Ne zaman bu film sahnesi aklıma gelse Bahtiyar Vahabzadeyi hatırlarım. Vahabzade, ülkesinde cereyan eden birbirinden farklı tarihî olaylara ve dönemlere şahit olmuş, şahit olmakla kalmamış, çoğu zaman birçok hadisenin öznesi olarak hadiselerin merkezinde yer almış önemli bir şahsiyettir. Zira kendisi ile sohbet esnasında, Sovyet dönemi ile ilgili kitaplardan şu malumatları okumuştuk, diye başladığımızda çoğu meselenin aslını ve perde arkasını kendisinden dinlerdik. 

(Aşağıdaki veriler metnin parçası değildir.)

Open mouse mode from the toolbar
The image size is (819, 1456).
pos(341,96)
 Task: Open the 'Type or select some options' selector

Şair ile 1999 yılının güz mevsiminde tanışmıştık. Dostluğumuz ve teşrikimesaimiz vefatına kadar devam etti. Bir mesai çıkışı kapıda karşılamış ve evine buyur etmişti merhum şair bizi. Kendisini ilk defa gördüğümde Necip Fazıl’a benzettiğimde gülerek, “Bunu ilk söyleyen sen değilsin.” demişti. Şiirlerini birlikte Türkiye Türkçesine aktarmak için Bakü’deki evinde bir araya geliyor ve saatlerce eserlerinin üzerinde çalışıyorduk. Karşımda ideolojinin millî ve manevi değerlere açtığı savaşa karşı çıkmış, rejime karşı kalemiyle bir ömür boyu mücadele etmiş ve bunun neticesinde bedel ödemiş bir aydın vardı. Çocukluğundan ölüme kadar Azerbaycan’da köklü siyasal değişimlerin peşi sıra geldiği yıllardır. Şair, bir anda kendisini Kafkasları derinden etkileyen birbirinden girift hadiselerin içerisinde bulur. Bu süreçte fikirleri şekillenir. 

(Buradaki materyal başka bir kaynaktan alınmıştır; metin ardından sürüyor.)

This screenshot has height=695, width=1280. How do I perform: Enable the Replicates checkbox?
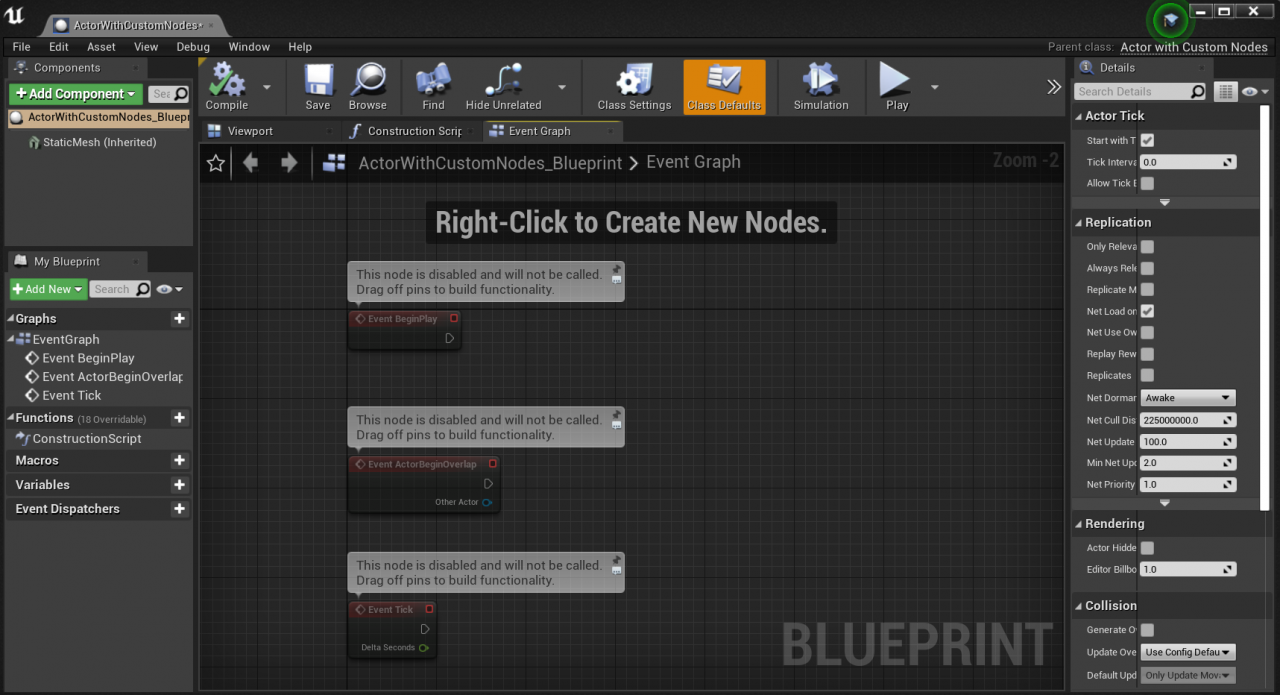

1925 yılında Azerbaycan’ın güzide köşelerinden Şeki’de dünyaya gözlerini açan Vahabzade, çocuk yaşlarında halkının Sovyet askerleri ile verdiği mücadeleyi yakından görür. O yıllarda yönetime karşı çıkan binlerce Şekili, Sovyet ordusu ile mücadele etmek için dağa çıkar. Şekililerin direnişi yıllarca devam eder. Dağda savaşanların arasında şairin yakınları da vardır. Azerbaycanlı isyancıların başında bulunan Kaçak Abbas da onlardan birisidir. Vahabzade ailesi, kendisine ve arkadaşlarına geceleri gizlice yiyecek verir. Sovyet ordusu onun başına ödül koyar. Yıllarca süren mücadeleden sonra Kaçak Abbas’ı dağda vururlar. Bir arabanın arkasına bağlayıp cansız bedenini Şeki sokaklarda dolaştırırlar. Çocuk yaşta şahit olduğu hadise ruhunda onulmaz yaralar açar. Eve geldiğinde babası ve dedesinin ağladığına şahit olur. Uzun süre gördüklerinin tesirinden kurtulamaz. O yaşlardan itibaren sisteme karşı kin duymaya başlar. Ne zaman Sovyetlerle ilgili mesele açılsa hep bu elim vakayı naklederdi. 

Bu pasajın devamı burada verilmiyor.